According to Wikipedia, Impel Marketing was a southern U.S. company founded in 1989, which changed its name to SkyBox International in 1990. Unsurprisingly, I have to wonder about the accuracy of the site, since it was under the Impel label that the hideously designed 1991/1992 DC Cosmic Cards were put out. I guess by 1993 they wanted to turn over a new leaf (no relation,) so the debut DC set as Skybox offered a really nice '90s design that still holds up today.

Unlike the anachronistic first set, Cosmic Teams was as cutting edge and modern as DC would ever get. For instance, while the triptych series returned, rather than having three different artists rendering the same classic character across eras (and inconsistent backgrounds,) these were all about hot up n' comers. Travis Charest, the most technically accomplished of the Jim Lee clones, was introduced to fans through his too short stint on Darkstars. Here he drew the rarely seen Bloodwynd and Superman foe Weapons Master II, the blue moon threat Starbreaker, the rarely cool Royal Flush Gang, the rightly forgotten JLE nuisance Deconstructo, and Despero. Charest became quite a respected name before falling off a few years back, but only Despero seems to have really prospered out of this class of '93.

Thursday, December 2, 2010

1989 Mayfair Games DC Heroes Darkseid the Destroyer Character Card

Darkseid rages an ongoing war to prevent Santa Claus from reaching Apokolips, so you know there's no Festival of Lights for Jack Kirby's fantastic look at a world where super-scientific fascistic quasi-Nazi deities rule. However, I've decided to use this year's Hanukkah celebration as an excuse to run a series of posts related to character cards and other items from Mayfair Games' long-running DC Heroes line. I've also invited other blogs to participate, so check the links below for more "Mayfairstivus" activities (with apologies to the Costanza family.)

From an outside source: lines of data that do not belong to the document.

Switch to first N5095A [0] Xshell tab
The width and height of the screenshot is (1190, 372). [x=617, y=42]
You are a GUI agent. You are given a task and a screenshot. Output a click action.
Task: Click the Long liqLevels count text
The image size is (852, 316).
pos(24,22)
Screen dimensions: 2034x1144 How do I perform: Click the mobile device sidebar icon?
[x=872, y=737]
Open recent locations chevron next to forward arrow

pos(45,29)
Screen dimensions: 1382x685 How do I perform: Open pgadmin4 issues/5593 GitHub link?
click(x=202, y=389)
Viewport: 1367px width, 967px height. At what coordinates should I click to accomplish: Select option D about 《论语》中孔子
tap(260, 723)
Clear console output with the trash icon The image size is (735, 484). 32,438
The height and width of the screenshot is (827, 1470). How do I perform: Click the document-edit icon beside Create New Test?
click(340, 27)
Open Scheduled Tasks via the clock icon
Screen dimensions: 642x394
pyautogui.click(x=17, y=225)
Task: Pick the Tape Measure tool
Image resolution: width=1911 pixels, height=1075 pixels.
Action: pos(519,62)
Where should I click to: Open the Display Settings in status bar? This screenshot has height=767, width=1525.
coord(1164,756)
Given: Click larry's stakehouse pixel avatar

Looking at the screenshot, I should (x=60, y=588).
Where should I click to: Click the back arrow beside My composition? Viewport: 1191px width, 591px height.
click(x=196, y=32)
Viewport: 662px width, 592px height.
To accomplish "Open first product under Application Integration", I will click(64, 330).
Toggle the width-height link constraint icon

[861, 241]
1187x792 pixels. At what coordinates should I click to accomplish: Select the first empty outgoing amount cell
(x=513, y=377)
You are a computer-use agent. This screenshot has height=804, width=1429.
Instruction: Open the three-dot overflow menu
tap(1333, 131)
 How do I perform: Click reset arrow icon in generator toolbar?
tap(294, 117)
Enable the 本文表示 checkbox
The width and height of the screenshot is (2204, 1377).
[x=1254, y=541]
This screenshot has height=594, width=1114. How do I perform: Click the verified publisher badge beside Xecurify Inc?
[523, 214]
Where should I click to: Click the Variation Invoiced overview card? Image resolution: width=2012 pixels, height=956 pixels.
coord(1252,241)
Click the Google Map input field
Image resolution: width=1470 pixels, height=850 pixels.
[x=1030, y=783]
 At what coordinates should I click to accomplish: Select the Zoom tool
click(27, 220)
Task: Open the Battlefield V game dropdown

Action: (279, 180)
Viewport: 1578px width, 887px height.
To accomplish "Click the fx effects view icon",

While Darkseid was only established as the adopted god of J'Onn J'Onzz's brother Ma'alefa'ak a decade back, Mayfair helped strengthen the bond between Darkseid and the Martian Manhunter begun through their both being released (and introduced to the general public) in the second series of the Super Powers Collection. That toy line and its tie-ins (including the Legends mini-series co-written by John Ostrander) mired the Martian Manhunter in the Fourth World for much of the late '80s. Mayfair hopped onto the bandwagon, commissioning the 1985 Grenadier Models Justice League of America & Adversaries Miniatures Set for use with their role-playing maps. Batman would naturally fight the Joker, Superman against Brainiac, leaving Hawkman, Green Lantern, Green Arrow, the Flash and Martian Manhunter all ganging up on Darkseid. Since most of those heroes had their own villains elsewhere, and J'Onn kept running into Darkseid throughput the '80s, there was some natural association to be made. It didn't hurt that their stats and origins were somewhat more compatible than humanoid guys wielding medieval weapons.

I'm not even going to try to break down Darkseid's obscene stats. Human heroes peak at an 8 in most respects, and metahumans are lucky to have abilities in the low teens. Your upper echelon might break 15 in something or other. 20s are reserved for gods and Superman. The Lord of Apokolips has a 30 and a 65. Get out of here!